Copyright (c) 2023 Massachusetts Institute of Technology
SPDX-License-Identifier: MIT

Generating Adversarial Perturbations#

Solving for adversarial perturbations is a common task in Robust AI. An adversarial perturbation for a given input, \(x\), with corresponding label, \(y\), can be computed by solving the following optimization objective:

\[\max_{||\delta||_p<\epsilon} \mathcal{L}\left(f_\theta(x+\delta), y\right)\]

where \(\delta\) is the perturbation, \(f_\theta\) is a machine learning model parameterized by \(\theta\), \(\mathcal{L}\) is the loss function (e.g., cross-entropy), \(||\delta||_p\) is the \(L^p\)-norm of the perturbation (for this example we’ll be using \(p=2\)), and \(\epsilon\) is the maximum allowable size of the perturbation.

This tutorial demonstrates how to use rai_toolbox.perturbations.gradient_ascent to generate \(L^2\)-norm-constrained adversarial perturbations using projected gradient descent (PGD) for images from the CIFAR-10 dataset, based on both a standard classification model and a robust (i.e., adversarially-trained) model.
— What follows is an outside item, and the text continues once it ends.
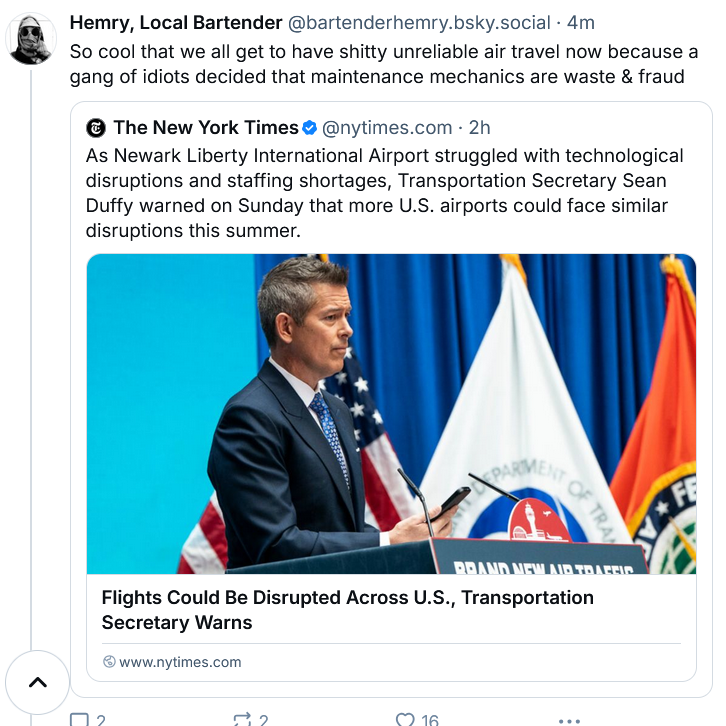The height and width of the screenshot is (726, 726).
Task: Open Hemry's profile avatar
Action: (x=31, y=39)
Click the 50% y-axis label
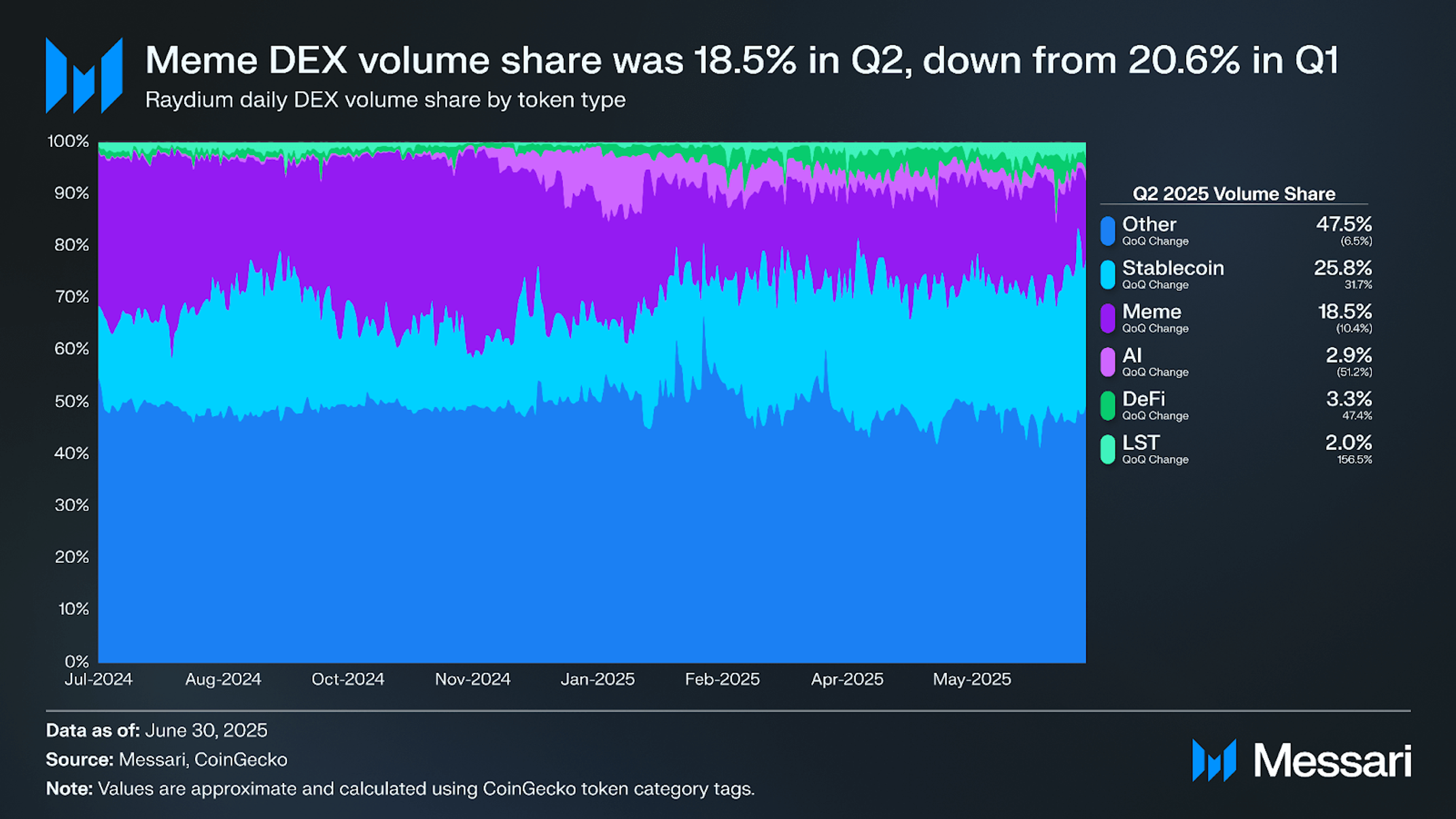 [71, 401]
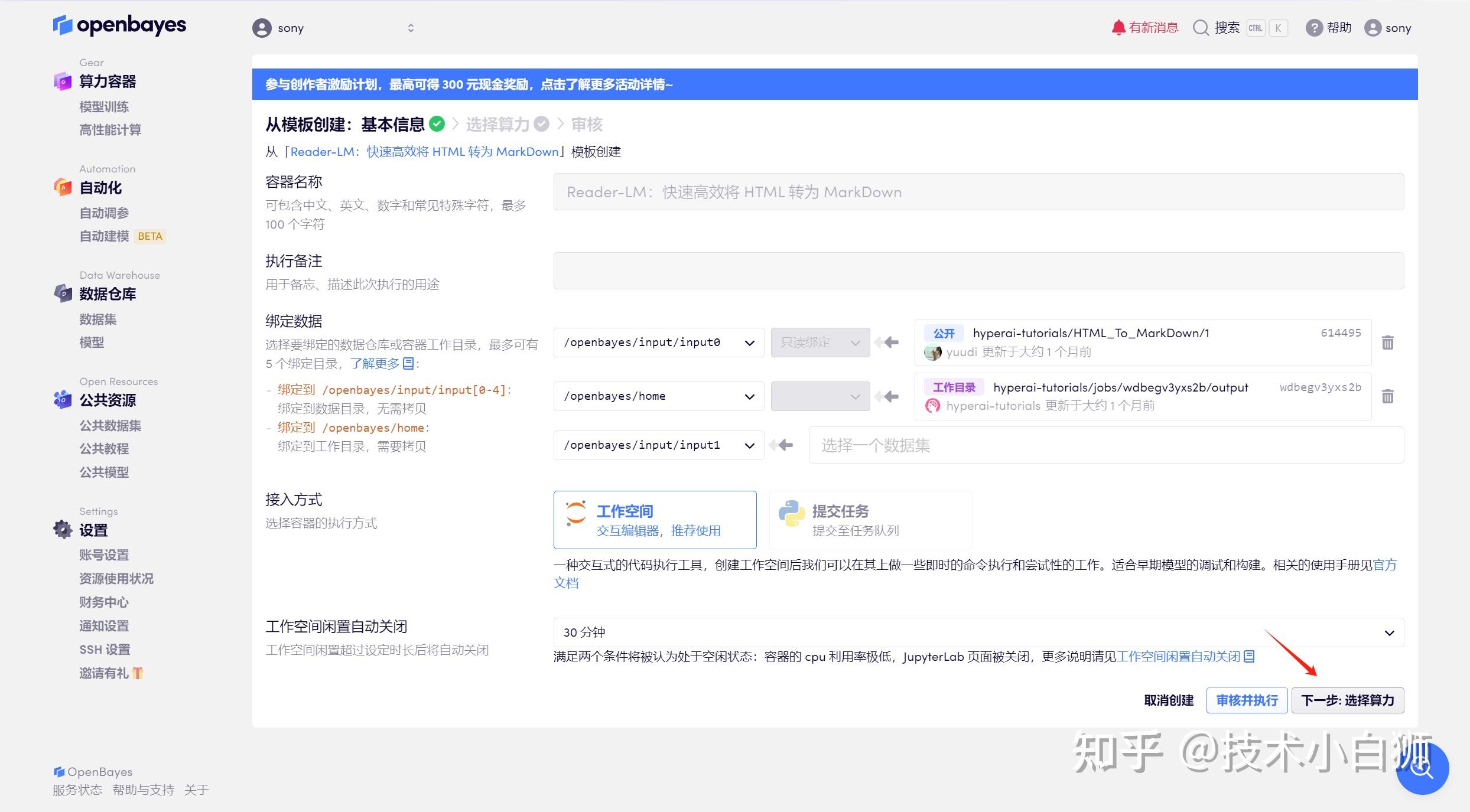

We then compute adversarial accuracy for a few batches of samples from the test set, and use this to generate robustness curves for increasing values of perturbation size, \(\epsilon\).

Getting Started#

We will install the rAI-toolbox and then we will create a Jupyter notebook in which we will complete this tutorial.

Installing rai_toolbox#

To install the toolbox (along with its mushin capabilities) in your Python environment, run the following command in your terminal:

$ pip install rai-toolbox[mushin]

To verify that the toolbox is installed as expected, open a Python console and try importing rai_toolbox.

$ python
>>> import rai_toolbox

If no errors are returned, rai_toolbox is successfully installed.

Installing rai_experiments#

This tutorial also requires the installation of the rai_experiments library:

$ pip install rai-experiments

To verify the rai_experiments library is installed as expected, open a Python console and try importing rai_experiments.

$ python
>>> import rai_experiments

If no errors are returned, rai_experiments is successfully installed.

Installing ipywidgets#

You may also need to install the ipywidgets package in your Python environment to configure the Jupyter notebook to display ipywidgets:

$ pip install ipywidgets

To verify the ipywidgets library is installed as expected, open a Python console and try importing ipywidgets.

$ python
>>> import ipywidgets

If no errors are returned, ipywidgets is successfully installed.

Opening a Jupyter notebook#

If you do not have Jupyter Notebook or Jupyter Lab installed in your Python environment, please follow these instructions.

After installation, open a terminal on your computer and start a notebook/lab session.

A file-viewer will open in an internet browser. Pick a directory where you are okay with saving some PyTorch model weights. Create a notebook called CIFAR10-Adversarial-Perturbations.ipynb.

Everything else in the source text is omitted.